Knowing my love of quince, a friend recently sent me a recipe for Quince Pound Cake from Epicurious. Since I'm definitely intrigued by anything having to do with fresh fruit, I was game to try it and I'm glad I did. The combination of the cake, with its almost imperceptible yet fabulous hint of spice, and the mildly sweet flavor of the fruit make this a great way to enjoy the brief quince season.
- I’ve substituted Cindy Mushet’s recipe for poaching quince from Desserts: Mediterranean Flavors, California Style. However, you may prefer to try the original recipe. I also made additional quince because I wanted a higher fruit to cake ratio.
- Although the process may seem a bit daunting, once you have the quinces poached you only need to complete a simple mix for a pound cake. The best way to do this recipe is to poach the quinces on one day and make the cake the next.

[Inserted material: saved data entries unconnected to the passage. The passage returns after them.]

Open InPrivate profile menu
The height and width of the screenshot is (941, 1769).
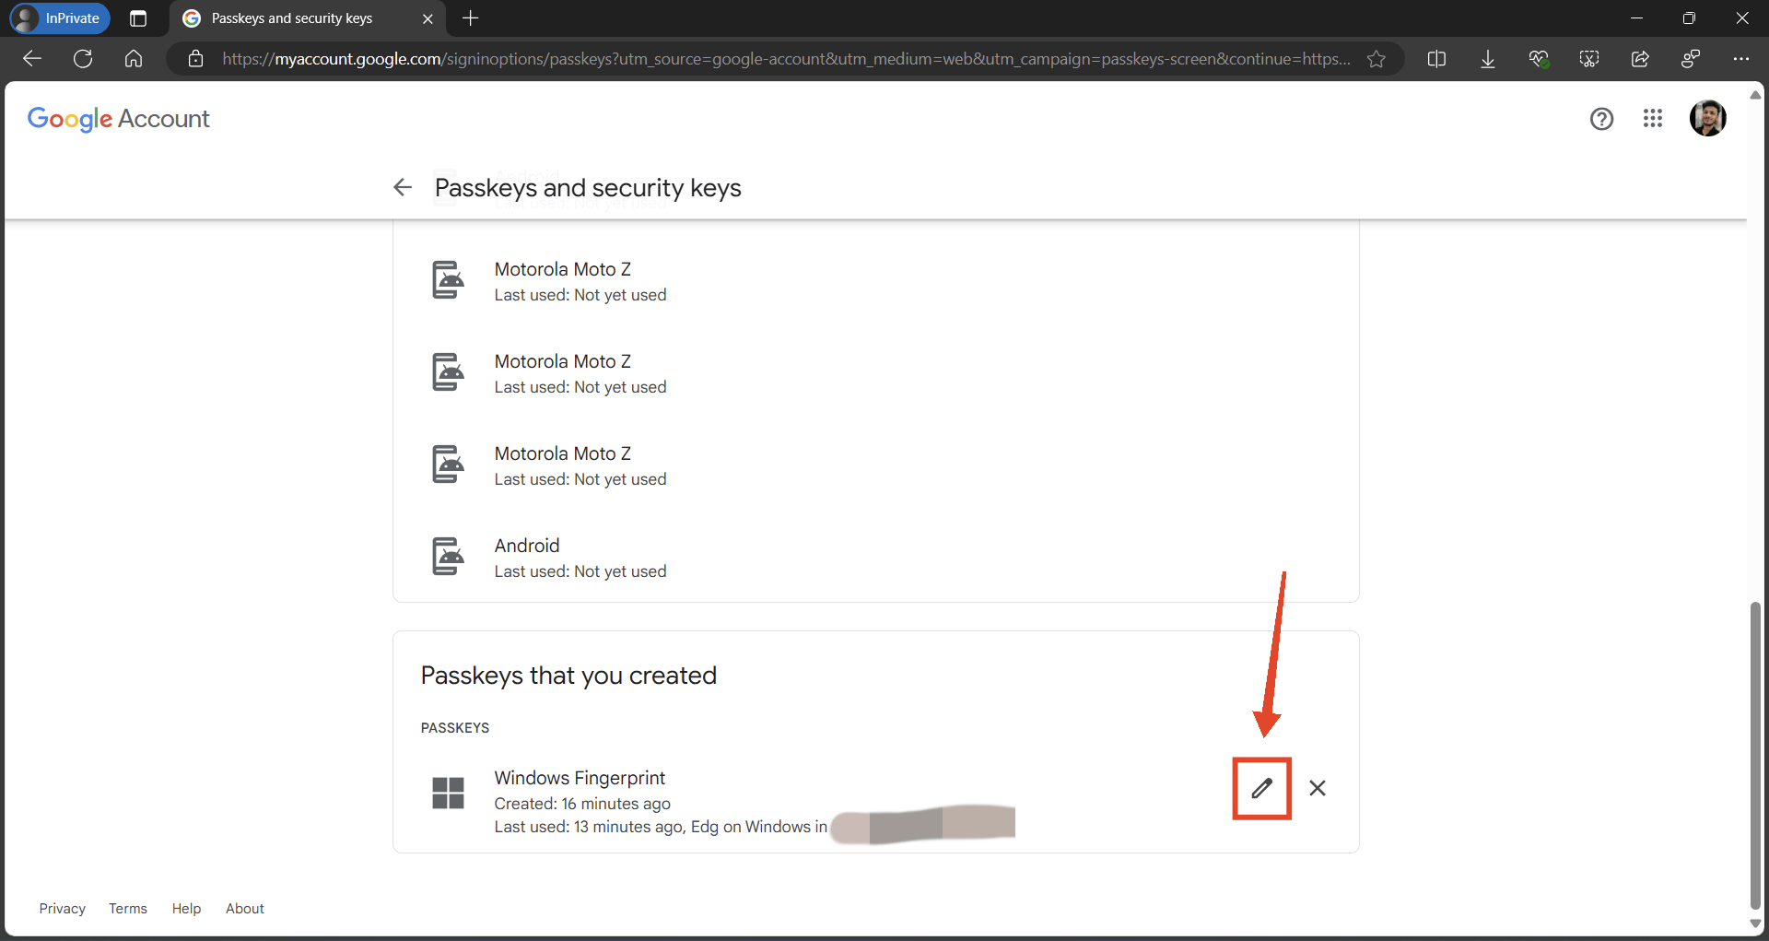(60, 18)
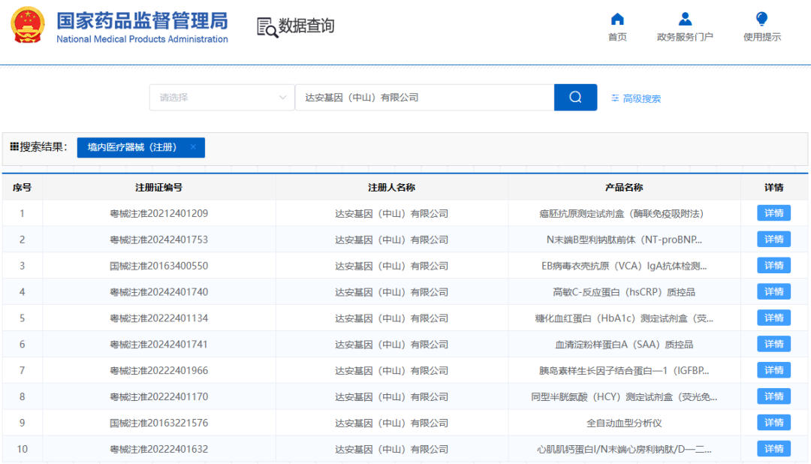Open the 政务服务门户 person icon

click(x=685, y=19)
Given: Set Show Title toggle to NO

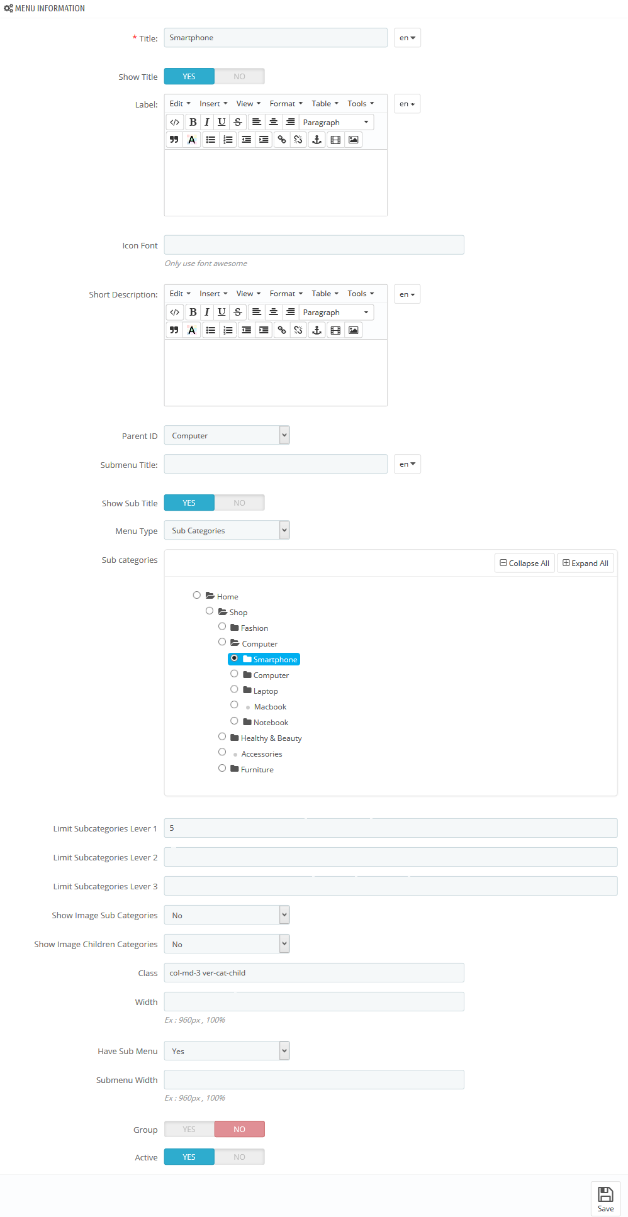Looking at the screenshot, I should coord(239,77).
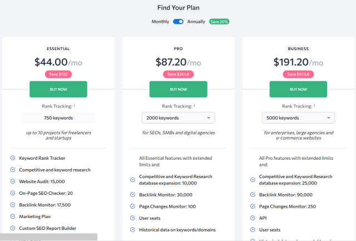Toggle the Monthly/Annually billing switch
The height and width of the screenshot is (241, 356).
click(178, 22)
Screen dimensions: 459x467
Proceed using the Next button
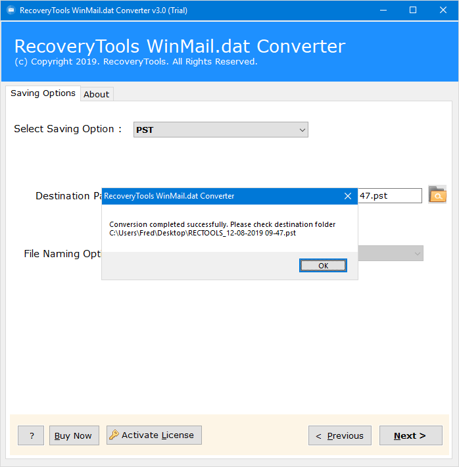click(410, 435)
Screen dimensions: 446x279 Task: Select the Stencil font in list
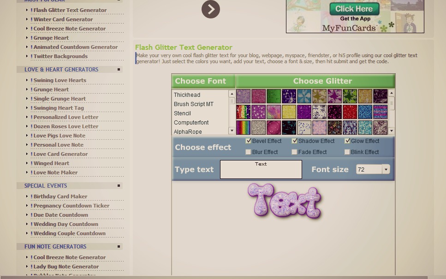pos(182,113)
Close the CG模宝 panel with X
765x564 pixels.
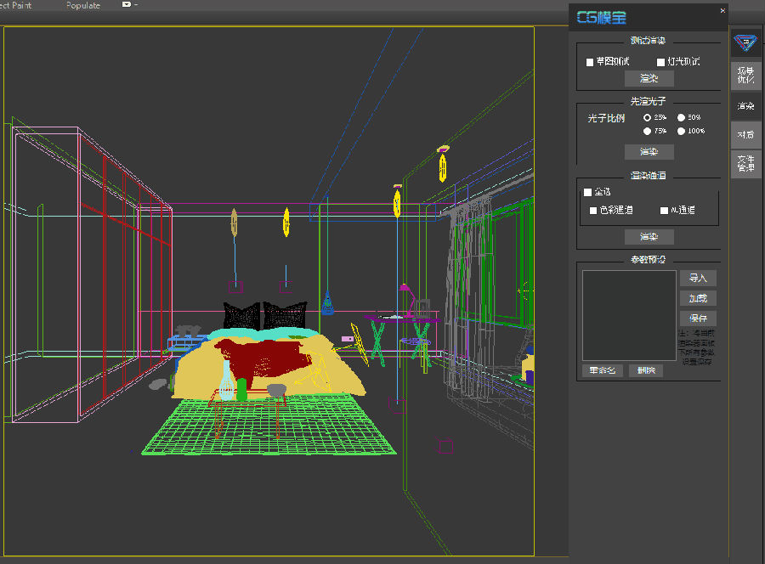click(723, 11)
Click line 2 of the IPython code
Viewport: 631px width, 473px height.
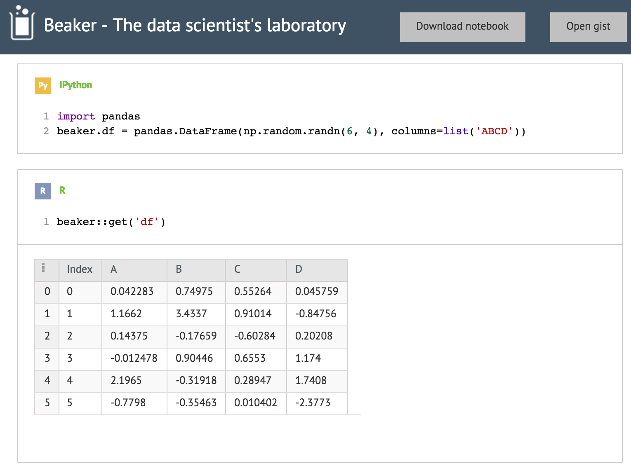[x=289, y=131]
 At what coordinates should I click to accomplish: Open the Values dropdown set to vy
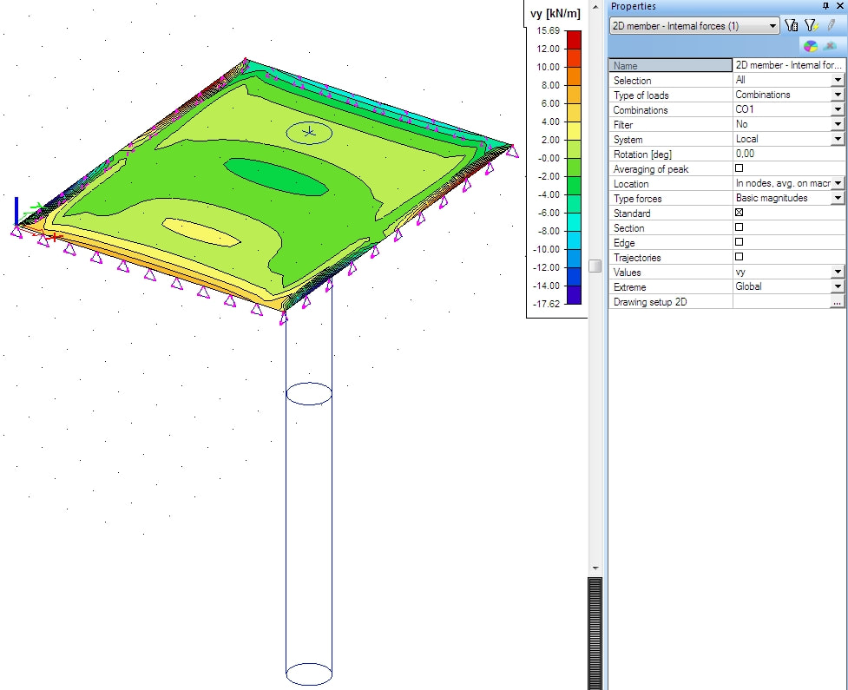coord(836,272)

- This cake is very dense and it took a freaky 1 hour and 13 minutes to bake. If I were to do this again, I’d probably make a couple loaves for smaller portioning and shorten the baking time accordingly.
- Be careful when peeling and cutting into quince. They are very hard and will take steady but careful force.
- Due to the high ratio of butter, it will take about 3 to 5 minutes before the butter and sugar are properly creamed. It won’t look right for the first couple of minutes but it will come together.
- You can reduce the poaching liquid and serve over ice cream or mix into sparkling water or your favorite drink.
adapted from Desserts: Mediterranean Flavors, California Style by Cindy Mushet
3 - 4 quinces
4 C water
3/4 C sugar
1/2 vanilla bean, split
Orange peel strips from 1/2 orange
Lemon peel strips from 1/2 lemon
1 cinnamon stick
3 slices fresh ginger
2 T lemon juice
Peel, quarter, and core fruit. Cut into 1/2” slices. Place the peel and the cores in a saucepan with the water, sugar, and flavorings. Simmer for 30 minutes.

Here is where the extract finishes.